━━━ INPUT DATA ━━━

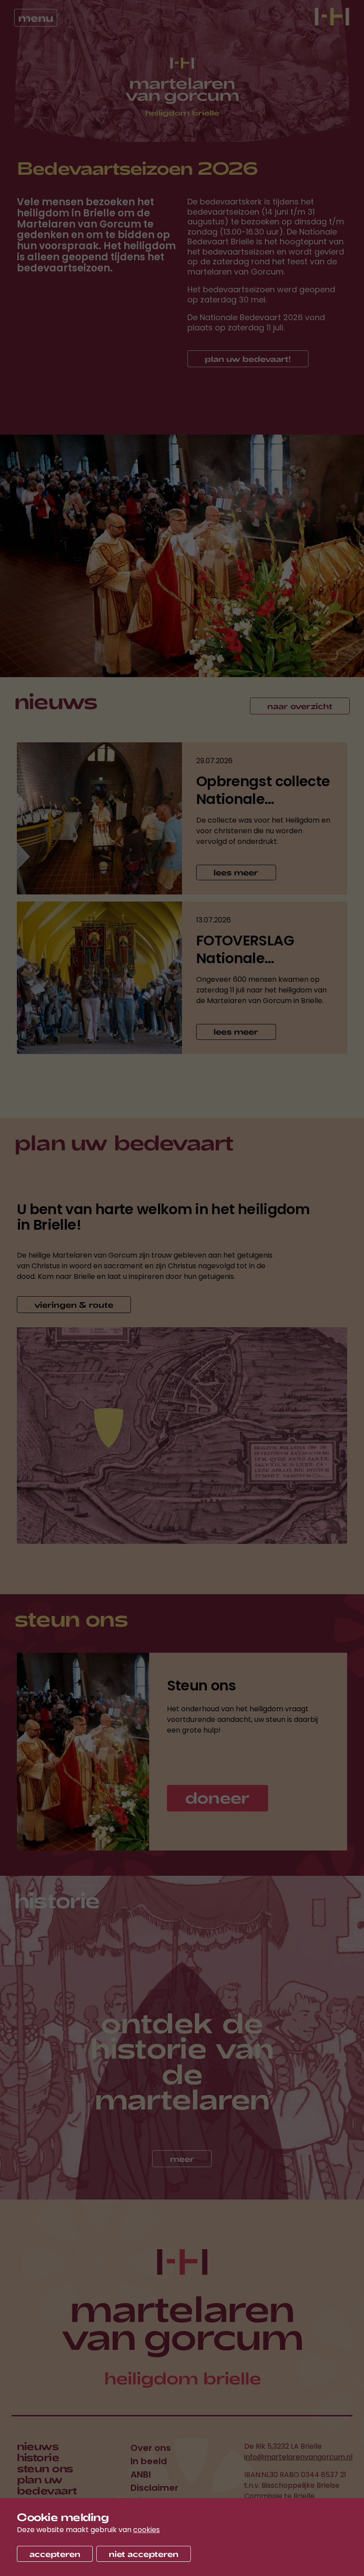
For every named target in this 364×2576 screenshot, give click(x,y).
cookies (146, 2530)
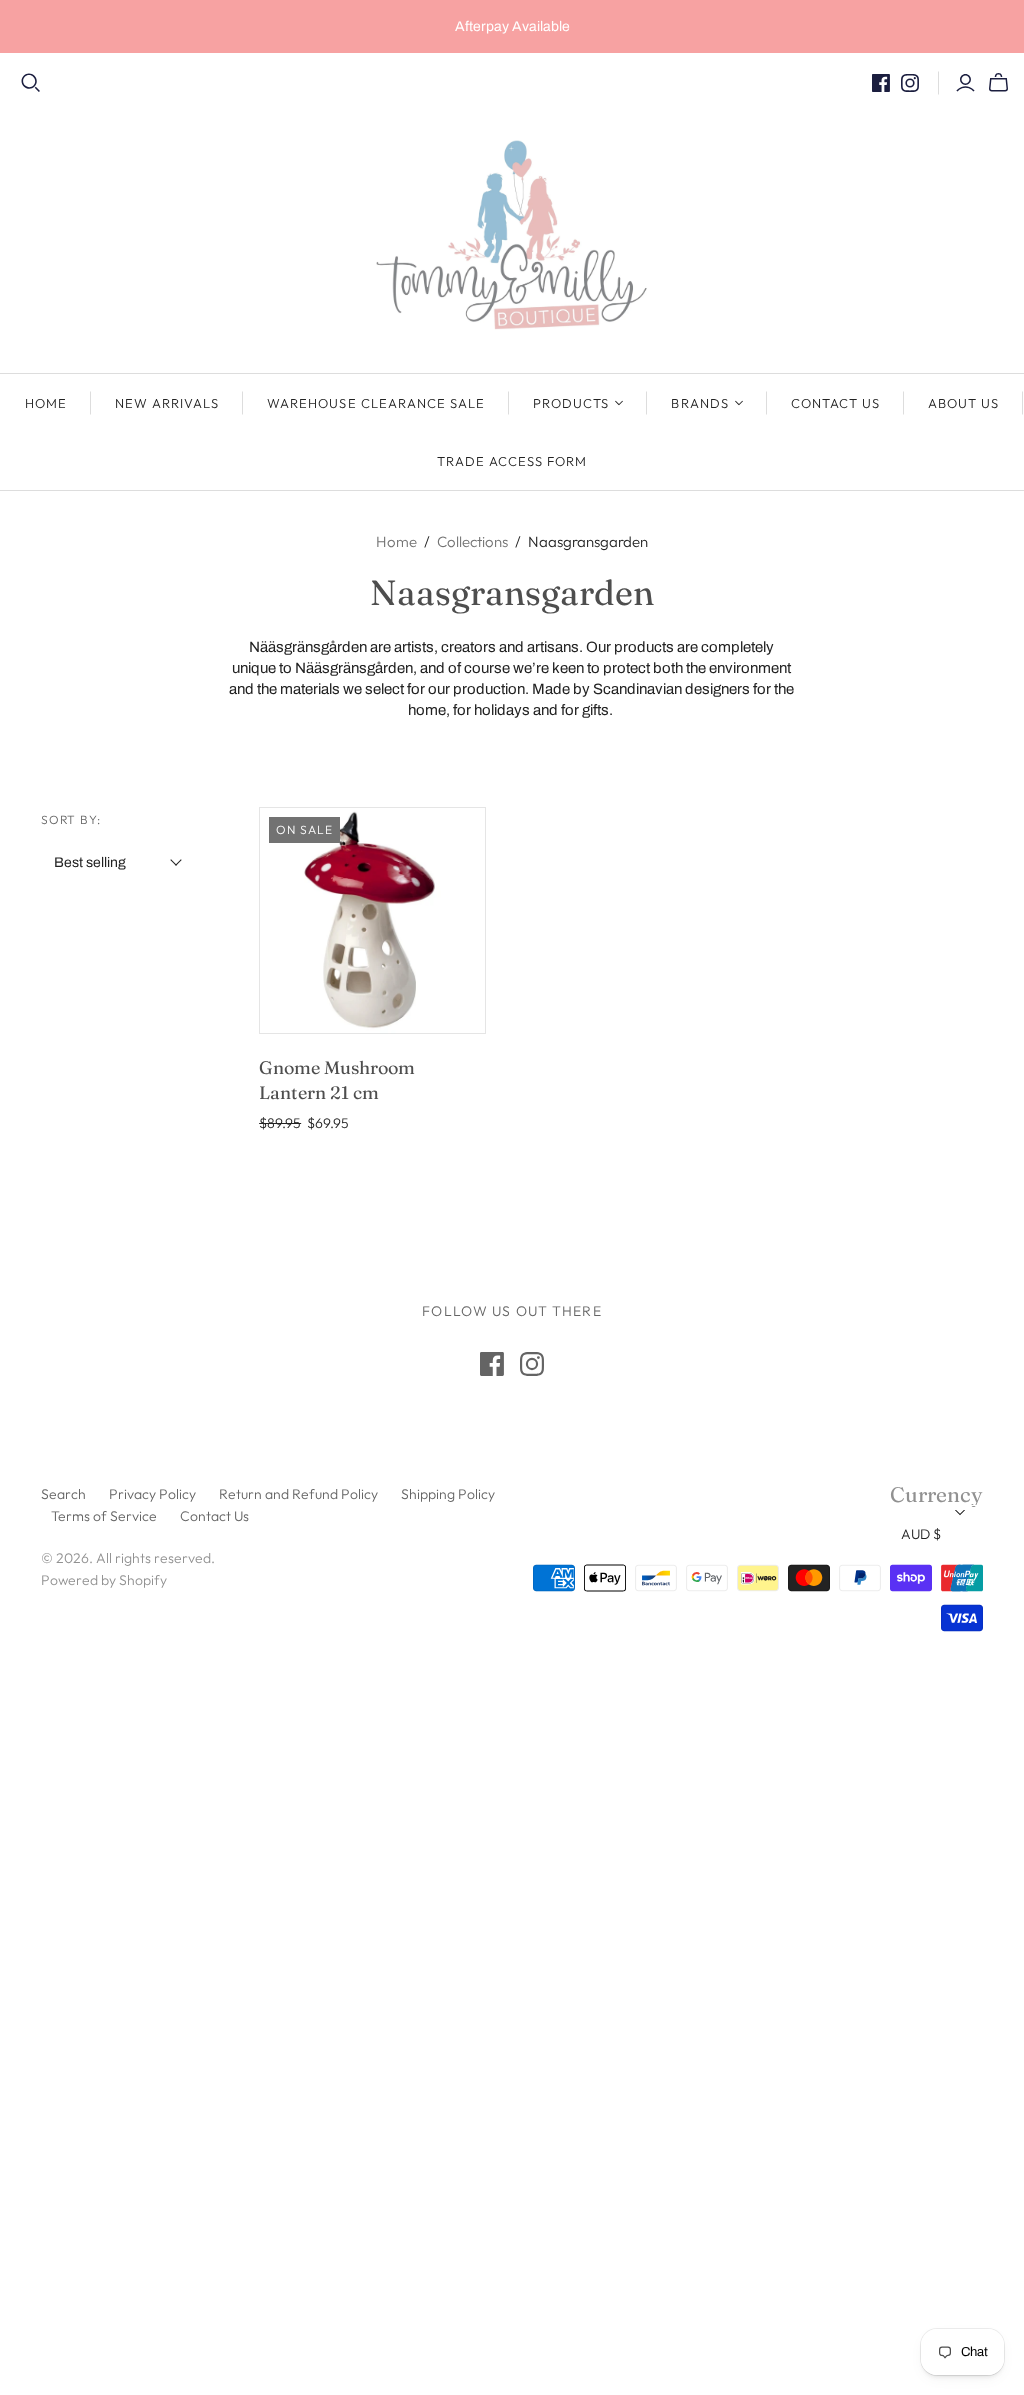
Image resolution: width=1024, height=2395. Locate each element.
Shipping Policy (448, 1494)
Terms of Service (104, 1516)
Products (571, 403)
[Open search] (31, 83)
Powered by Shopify (104, 1580)
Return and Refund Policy (298, 1494)
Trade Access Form (512, 461)
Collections (472, 541)
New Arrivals (167, 403)
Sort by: (71, 819)
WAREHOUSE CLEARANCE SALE (376, 403)
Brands (699, 403)
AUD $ (921, 1534)
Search (63, 1494)
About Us (963, 403)
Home (46, 403)
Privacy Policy (152, 1494)
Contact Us (835, 403)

━━━

PROBLEM TO WORK ON: An exact copy is required of the lines from the start of the records above through the line with "Return and Refund Policy (298, 1494)", and only those, without any pictures.

RESULT OF THE EXERCISE:
For every named target in this 364×2576 screenshot, give click(x,y).
cookies (146, 2530)
Image resolution: width=1024, height=2395. Locate each element.
Shipping Policy (448, 1494)
Terms of Service (104, 1516)
Products (571, 403)
[Open search] (31, 83)
Powered by Shopify (104, 1580)
Return and Refund Policy (298, 1494)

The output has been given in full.